#### [Your instructions]
This task requires every entry to be set down again exactly.
Records to process START
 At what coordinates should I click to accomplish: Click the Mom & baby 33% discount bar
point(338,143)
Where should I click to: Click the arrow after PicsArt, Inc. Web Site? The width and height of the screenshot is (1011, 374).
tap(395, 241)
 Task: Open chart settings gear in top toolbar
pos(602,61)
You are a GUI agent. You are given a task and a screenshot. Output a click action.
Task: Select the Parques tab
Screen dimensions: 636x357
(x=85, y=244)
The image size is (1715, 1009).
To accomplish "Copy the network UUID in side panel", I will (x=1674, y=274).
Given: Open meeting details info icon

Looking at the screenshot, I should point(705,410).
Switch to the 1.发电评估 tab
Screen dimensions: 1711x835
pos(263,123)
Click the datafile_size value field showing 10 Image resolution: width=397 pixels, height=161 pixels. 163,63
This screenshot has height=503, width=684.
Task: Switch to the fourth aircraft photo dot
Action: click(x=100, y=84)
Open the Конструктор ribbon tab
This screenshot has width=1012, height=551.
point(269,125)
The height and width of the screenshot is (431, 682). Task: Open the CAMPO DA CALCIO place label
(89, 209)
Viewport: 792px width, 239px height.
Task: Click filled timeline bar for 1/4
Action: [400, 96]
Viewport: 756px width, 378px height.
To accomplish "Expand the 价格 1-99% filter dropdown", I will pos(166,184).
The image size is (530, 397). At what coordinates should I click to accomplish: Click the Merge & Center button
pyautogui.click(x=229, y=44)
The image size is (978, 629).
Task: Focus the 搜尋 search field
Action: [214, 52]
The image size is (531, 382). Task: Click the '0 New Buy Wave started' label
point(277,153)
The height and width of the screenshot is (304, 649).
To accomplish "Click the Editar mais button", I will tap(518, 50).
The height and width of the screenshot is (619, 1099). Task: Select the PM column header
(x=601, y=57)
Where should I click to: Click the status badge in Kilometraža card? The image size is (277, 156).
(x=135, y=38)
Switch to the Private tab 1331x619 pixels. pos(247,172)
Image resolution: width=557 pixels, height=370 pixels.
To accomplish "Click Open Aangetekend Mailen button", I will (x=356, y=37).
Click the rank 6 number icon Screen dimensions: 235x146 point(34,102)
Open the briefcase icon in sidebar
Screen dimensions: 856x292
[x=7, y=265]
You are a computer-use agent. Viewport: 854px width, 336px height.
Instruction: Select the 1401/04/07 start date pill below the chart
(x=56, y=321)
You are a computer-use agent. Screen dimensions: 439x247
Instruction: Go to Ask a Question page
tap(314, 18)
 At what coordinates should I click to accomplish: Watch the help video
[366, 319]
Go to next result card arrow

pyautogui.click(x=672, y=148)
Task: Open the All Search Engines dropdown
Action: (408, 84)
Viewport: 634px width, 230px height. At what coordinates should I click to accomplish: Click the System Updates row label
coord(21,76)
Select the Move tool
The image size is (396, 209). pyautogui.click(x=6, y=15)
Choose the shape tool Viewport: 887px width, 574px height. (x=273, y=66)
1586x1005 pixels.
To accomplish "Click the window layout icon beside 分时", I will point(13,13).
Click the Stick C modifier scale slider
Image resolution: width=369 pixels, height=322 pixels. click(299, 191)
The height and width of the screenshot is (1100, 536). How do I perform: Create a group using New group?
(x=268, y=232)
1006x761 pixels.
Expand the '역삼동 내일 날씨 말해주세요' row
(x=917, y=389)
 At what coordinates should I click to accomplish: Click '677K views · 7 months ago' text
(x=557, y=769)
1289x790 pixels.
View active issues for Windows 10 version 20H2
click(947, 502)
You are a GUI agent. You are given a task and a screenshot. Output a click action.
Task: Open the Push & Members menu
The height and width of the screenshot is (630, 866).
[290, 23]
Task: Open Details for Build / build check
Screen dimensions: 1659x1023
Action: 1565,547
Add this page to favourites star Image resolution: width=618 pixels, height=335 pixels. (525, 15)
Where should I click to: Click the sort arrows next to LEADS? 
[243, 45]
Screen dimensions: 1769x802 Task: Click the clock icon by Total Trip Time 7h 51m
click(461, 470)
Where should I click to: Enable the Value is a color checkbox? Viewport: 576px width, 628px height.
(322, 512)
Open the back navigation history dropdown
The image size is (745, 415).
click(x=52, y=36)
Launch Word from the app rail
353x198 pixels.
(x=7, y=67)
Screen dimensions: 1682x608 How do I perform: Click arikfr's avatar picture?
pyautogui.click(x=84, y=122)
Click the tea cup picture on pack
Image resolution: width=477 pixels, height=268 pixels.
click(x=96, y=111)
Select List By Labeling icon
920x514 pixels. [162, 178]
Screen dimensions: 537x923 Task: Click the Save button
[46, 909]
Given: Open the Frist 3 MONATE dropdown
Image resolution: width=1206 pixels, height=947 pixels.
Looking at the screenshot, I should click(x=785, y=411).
Records to process END
#### [Result of this task]
 At what coordinates should I click to accomplish: Click the Mom & baby 33% discount bar
point(338,143)
Where should I click to: Click the arrow after PicsArt, Inc. Web Site? The width and height of the screenshot is (1011, 374).
tap(395, 241)
 Task: Open chart settings gear in top toolbar
pos(602,61)
You are a GUI agent. You are given a task and a screenshot. Output a click action.
Task: Select the Parques tab
Screen dimensions: 636x357
(x=85, y=244)
The image size is (1715, 1009).
To accomplish "Copy the network UUID in side panel", I will (x=1674, y=274).
Given: Open meeting details info icon

Looking at the screenshot, I should point(705,410).
Switch to the 1.发电评估 tab
Screen dimensions: 1711x835
pos(263,123)
Click the datafile_size value field showing 10 Image resolution: width=397 pixels, height=161 pixels. 163,63
This screenshot has height=503, width=684.
Task: Switch to the fourth aircraft photo dot
Action: click(x=100, y=84)
Open the Конструктор ribbon tab
This screenshot has width=1012, height=551.
point(269,125)
The height and width of the screenshot is (431, 682). Task: Open the CAMPO DA CALCIO place label
(89, 209)
Viewport: 792px width, 239px height.
Task: Click filled timeline bar for 1/4
Action: [400, 96]
Viewport: 756px width, 378px height.
To accomplish "Expand the 价格 1-99% filter dropdown", I will pos(166,184).
The image size is (530, 397). At what coordinates should I click to accomplish: Click the Merge & Center button
pyautogui.click(x=229, y=44)
The image size is (978, 629).
Task: Focus the 搜尋 search field
Action: [214, 52]
The image size is (531, 382). Task: Click the '0 New Buy Wave started' label
point(277,153)
The height and width of the screenshot is (304, 649).
To accomplish "Click the Editar mais button", I will tap(518, 50).
The height and width of the screenshot is (619, 1099). Task: Select the PM column header
(x=601, y=57)
Where should I click to: Click the status badge in Kilometraža card? The image size is (277, 156).
(x=135, y=38)
Switch to the Private tab 1331x619 pixels. pos(247,172)
Image resolution: width=557 pixels, height=370 pixels.
To accomplish "Click Open Aangetekend Mailen button", I will (x=356, y=37).
Click the rank 6 number icon Screen dimensions: 235x146 point(34,102)
Open the briefcase icon in sidebar
Screen dimensions: 856x292
[x=7, y=265]
You are a computer-use agent. Viewport: 854px width, 336px height.
Instruction: Select the 1401/04/07 start date pill below the chart
(x=56, y=321)
You are a computer-use agent. Screen dimensions: 439x247
Instruction: Go to Ask a Question page
tap(314, 18)
 At what coordinates should I click to accomplish: Watch the help video
[366, 319]
Go to next result card arrow

pyautogui.click(x=672, y=148)
Task: Open the All Search Engines dropdown
Action: (408, 84)
Viewport: 634px width, 230px height. At what coordinates should I click to accomplish: Click the System Updates row label
coord(21,76)
Select the Move tool
The image size is (396, 209). pyautogui.click(x=6, y=15)
Choose the shape tool Viewport: 887px width, 574px height. (x=273, y=66)
1586x1005 pixels.
To accomplish "Click the window layout icon beside 分时", I will point(13,13).
Click the Stick C modifier scale slider
Image resolution: width=369 pixels, height=322 pixels. click(299, 191)
The height and width of the screenshot is (1100, 536). How do I perform: Create a group using New group?
(x=268, y=232)
1006x761 pixels.
Expand the '역삼동 내일 날씨 말해주세요' row
(x=917, y=389)
 At what coordinates should I click to accomplish: Click '677K views · 7 months ago' text
(x=557, y=769)
1289x790 pixels.
View active issues for Windows 10 version 20H2
click(947, 502)
You are a GUI agent. You are given a task and a screenshot. Output a click action.
Task: Open the Push & Members menu
The height and width of the screenshot is (630, 866).
[290, 23]
Task: Open Details for Build / build check
Screen dimensions: 1659x1023
Action: 1565,547
Add this page to favourites star Image resolution: width=618 pixels, height=335 pixels. (525, 15)
Where should I click to: Click the sort arrows next to LEADS? 
[243, 45]
Screen dimensions: 1769x802 Task: Click the clock icon by Total Trip Time 7h 51m
click(461, 470)
Where should I click to: Enable the Value is a color checkbox? Viewport: 576px width, 628px height.
(322, 512)
Open the back navigation history dropdown
The image size is (745, 415).
click(x=52, y=36)
Launch Word from the app rail
353x198 pixels.
(x=7, y=67)
Screen dimensions: 1682x608 How do I perform: Click arikfr's avatar picture?
pyautogui.click(x=84, y=122)
Click the tea cup picture on pack
Image resolution: width=477 pixels, height=268 pixels.
click(x=96, y=111)
Select List By Labeling icon
920x514 pixels. [162, 178]
Screen dimensions: 537x923 Task: Click the Save button
[46, 909]
Given: Open the Frist 3 MONATE dropdown
Image resolution: width=1206 pixels, height=947 pixels.
Looking at the screenshot, I should click(x=785, y=411).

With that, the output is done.